■ **Short task**:
Rescale the stretch of the listing from the line containing "Viewport: 1267px width, 625px" through the line containing "pyautogui.click(x=729, y=316)", and reproduce only those lines, requests included. Multiply every coordinate in the answers by 1.4 and round each to a whole number, with halves rounded up.

■ **Data supplied**:
::::::::
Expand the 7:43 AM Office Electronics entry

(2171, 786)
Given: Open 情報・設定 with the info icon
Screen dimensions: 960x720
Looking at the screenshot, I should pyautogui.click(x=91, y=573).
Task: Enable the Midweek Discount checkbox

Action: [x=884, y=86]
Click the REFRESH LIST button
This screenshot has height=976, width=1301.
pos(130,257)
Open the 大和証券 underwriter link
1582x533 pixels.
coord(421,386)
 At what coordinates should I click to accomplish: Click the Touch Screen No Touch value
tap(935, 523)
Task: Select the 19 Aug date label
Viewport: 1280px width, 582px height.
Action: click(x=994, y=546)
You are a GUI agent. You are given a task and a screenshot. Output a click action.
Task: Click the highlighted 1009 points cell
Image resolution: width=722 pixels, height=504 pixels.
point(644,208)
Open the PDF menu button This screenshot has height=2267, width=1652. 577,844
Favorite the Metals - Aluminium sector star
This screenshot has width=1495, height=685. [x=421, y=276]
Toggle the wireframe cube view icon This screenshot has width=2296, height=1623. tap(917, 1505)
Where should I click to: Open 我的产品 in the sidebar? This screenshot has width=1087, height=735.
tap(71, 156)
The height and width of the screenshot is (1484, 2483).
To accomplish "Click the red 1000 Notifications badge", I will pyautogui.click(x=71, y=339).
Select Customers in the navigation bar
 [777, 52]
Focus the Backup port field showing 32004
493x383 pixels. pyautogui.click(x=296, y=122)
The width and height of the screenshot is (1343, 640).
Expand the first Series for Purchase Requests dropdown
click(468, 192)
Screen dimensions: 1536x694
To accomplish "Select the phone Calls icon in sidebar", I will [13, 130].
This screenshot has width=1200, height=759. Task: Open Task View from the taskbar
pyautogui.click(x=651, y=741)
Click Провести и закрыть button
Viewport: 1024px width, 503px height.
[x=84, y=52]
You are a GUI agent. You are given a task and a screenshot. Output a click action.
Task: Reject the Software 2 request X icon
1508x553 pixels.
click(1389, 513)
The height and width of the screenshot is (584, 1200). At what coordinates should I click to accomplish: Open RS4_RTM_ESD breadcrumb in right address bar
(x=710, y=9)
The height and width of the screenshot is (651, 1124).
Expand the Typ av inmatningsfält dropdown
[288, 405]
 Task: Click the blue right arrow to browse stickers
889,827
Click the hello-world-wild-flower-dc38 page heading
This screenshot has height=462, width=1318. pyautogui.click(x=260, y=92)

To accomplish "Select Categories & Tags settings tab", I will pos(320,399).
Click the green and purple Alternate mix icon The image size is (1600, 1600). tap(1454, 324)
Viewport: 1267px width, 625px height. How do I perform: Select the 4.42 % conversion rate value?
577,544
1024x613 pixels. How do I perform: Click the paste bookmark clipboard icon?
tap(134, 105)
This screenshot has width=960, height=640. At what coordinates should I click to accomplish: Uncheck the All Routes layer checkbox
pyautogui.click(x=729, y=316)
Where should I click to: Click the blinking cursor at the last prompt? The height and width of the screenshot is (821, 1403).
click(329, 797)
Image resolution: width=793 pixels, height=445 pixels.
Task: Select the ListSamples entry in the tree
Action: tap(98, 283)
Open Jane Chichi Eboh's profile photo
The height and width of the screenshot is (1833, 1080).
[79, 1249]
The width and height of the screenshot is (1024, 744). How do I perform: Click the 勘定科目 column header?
::::::::
■ **The answer**:
Viewport: 1267px width, 625px height. How do I perform: Select the 4.42 % conversion rate value?
808,762
1024x613 pixels. How do I perform: Click the paste bookmark clipboard icon?
tap(188, 147)
This screenshot has width=960, height=640. At what coordinates should I click to accomplish: Uncheck the All Routes layer checkbox
pyautogui.click(x=1021, y=442)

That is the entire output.